**EXERCISE AIM**
List each line of the rows below that contains the word "pixels".

**SOURCE DATA**
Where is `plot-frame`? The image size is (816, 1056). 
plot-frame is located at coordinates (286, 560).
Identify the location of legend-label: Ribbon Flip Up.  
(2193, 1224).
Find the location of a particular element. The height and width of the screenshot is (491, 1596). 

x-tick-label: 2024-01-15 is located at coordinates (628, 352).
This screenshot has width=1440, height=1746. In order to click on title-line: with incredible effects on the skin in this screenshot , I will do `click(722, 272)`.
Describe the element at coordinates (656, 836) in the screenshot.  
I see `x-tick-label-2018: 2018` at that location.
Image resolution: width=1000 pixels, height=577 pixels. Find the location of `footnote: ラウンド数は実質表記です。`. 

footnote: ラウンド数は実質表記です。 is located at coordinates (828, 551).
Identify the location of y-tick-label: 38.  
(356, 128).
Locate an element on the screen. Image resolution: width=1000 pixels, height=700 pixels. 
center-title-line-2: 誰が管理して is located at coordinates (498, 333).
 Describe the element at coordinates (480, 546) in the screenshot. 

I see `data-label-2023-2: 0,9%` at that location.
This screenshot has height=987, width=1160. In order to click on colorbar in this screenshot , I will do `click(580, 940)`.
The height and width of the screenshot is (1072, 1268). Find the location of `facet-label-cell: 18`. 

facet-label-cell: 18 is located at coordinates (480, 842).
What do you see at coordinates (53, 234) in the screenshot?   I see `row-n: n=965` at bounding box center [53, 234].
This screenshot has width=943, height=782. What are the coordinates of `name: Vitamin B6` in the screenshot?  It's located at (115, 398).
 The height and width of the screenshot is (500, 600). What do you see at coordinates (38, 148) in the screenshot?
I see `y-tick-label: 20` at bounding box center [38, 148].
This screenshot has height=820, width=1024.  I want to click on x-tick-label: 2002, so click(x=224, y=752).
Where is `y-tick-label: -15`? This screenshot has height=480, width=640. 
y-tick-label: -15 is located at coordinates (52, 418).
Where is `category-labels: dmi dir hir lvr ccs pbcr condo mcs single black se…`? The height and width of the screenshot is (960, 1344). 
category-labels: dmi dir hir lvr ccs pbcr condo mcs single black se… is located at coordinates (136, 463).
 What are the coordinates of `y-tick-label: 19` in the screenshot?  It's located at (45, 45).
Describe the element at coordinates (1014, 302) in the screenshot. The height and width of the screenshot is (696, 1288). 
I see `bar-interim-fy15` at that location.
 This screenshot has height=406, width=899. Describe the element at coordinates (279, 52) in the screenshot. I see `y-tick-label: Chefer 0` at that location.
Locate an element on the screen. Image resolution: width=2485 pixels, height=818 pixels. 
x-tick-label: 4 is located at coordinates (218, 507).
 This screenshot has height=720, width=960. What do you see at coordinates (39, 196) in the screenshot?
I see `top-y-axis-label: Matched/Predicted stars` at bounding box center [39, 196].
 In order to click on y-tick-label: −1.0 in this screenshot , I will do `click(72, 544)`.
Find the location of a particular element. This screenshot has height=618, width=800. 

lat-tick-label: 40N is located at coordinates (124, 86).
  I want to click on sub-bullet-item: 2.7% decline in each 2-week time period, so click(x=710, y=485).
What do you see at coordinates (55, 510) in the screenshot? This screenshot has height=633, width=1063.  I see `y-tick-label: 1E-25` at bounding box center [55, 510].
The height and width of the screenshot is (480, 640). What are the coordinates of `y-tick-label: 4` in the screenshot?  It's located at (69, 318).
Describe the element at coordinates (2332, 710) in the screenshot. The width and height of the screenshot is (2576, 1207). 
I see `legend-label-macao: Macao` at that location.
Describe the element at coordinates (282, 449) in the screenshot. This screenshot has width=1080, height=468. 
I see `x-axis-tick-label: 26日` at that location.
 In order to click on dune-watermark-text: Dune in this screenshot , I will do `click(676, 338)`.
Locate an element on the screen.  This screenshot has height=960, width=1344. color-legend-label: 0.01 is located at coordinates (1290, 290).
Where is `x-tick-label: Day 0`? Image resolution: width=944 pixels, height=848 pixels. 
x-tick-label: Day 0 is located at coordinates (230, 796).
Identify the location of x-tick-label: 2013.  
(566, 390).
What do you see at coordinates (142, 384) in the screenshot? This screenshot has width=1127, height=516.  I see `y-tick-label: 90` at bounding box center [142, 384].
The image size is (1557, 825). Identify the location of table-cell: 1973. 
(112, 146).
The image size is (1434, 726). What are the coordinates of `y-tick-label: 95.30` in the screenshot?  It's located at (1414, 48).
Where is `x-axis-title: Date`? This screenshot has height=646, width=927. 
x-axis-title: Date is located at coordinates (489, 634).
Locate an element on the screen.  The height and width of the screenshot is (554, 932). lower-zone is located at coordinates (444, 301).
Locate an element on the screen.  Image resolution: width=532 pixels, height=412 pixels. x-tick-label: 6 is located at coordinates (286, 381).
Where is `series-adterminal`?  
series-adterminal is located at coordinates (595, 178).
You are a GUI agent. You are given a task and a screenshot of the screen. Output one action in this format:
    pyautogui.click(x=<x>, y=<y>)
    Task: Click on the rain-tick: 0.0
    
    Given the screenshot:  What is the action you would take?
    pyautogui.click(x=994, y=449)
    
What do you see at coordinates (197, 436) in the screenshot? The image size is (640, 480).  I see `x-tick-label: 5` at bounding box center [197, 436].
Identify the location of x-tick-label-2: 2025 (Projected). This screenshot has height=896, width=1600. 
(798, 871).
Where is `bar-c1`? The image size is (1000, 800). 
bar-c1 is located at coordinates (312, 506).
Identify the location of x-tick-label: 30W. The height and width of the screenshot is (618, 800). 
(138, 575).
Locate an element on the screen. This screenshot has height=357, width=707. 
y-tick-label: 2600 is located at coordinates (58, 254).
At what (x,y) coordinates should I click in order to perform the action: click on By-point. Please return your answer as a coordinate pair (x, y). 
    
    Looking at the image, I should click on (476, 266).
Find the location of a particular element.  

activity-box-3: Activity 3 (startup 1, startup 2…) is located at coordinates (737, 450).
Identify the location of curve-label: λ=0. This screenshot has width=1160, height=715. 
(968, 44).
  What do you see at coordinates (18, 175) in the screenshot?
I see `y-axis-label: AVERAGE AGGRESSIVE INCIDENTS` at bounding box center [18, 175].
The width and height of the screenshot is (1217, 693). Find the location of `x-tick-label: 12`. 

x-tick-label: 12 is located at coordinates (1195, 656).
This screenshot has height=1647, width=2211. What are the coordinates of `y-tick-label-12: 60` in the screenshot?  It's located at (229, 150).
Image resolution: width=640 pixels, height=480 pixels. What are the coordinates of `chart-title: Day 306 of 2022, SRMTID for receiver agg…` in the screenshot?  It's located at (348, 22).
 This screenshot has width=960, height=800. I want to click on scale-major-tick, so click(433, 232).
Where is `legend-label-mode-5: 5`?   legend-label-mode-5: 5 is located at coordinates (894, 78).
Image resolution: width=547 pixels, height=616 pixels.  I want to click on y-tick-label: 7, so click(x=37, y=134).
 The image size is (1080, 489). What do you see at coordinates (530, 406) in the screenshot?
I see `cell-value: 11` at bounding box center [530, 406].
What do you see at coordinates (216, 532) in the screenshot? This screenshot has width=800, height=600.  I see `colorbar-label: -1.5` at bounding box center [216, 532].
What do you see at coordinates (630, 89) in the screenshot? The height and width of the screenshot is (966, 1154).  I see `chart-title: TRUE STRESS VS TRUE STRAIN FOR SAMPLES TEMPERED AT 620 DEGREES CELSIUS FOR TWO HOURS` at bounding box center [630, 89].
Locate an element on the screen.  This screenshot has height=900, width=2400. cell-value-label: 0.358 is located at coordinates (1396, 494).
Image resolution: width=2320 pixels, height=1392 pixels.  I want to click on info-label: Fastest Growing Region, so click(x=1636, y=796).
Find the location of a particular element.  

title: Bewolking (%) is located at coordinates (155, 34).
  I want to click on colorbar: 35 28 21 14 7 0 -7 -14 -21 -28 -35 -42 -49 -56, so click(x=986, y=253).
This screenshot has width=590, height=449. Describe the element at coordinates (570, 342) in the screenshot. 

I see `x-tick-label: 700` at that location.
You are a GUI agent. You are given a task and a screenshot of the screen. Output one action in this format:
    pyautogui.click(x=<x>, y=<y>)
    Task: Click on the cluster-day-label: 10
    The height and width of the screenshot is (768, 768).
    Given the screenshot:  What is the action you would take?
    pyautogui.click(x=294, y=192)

**ANSWER TO THIS EXERCISE**
Image resolution: width=1000 pixels, height=577 pixels. Find the location of `footnote: ラウンド数は実質表記です。`. 
Locate an element on the screen. Image resolution: width=1000 pixels, height=700 pixels. 
Locate an element on the screen. Image resolution: width=2485 pixels, height=818 pixels. 
Where is `x-tick-label: Day 0`? Image resolution: width=944 pixels, height=848 pixels. 
Locate an element on the screen.  Image resolution: width=532 pixels, height=412 pixels. x-tick-label: 6 is located at coordinates (286, 381).
Image resolution: width=640 pixels, height=480 pixels. What are the coordinates of `chart-title: Day 306 of 2022, SRMTID for receiver agg…` in the screenshot?  It's located at (348, 22).
Image resolution: width=547 pixels, height=616 pixels.  I want to click on y-tick-label: 7, so click(x=37, y=134).
Image resolution: width=2320 pixels, height=1392 pixels.  I want to click on info-label: Fastest Growing Region, so click(x=1636, y=796).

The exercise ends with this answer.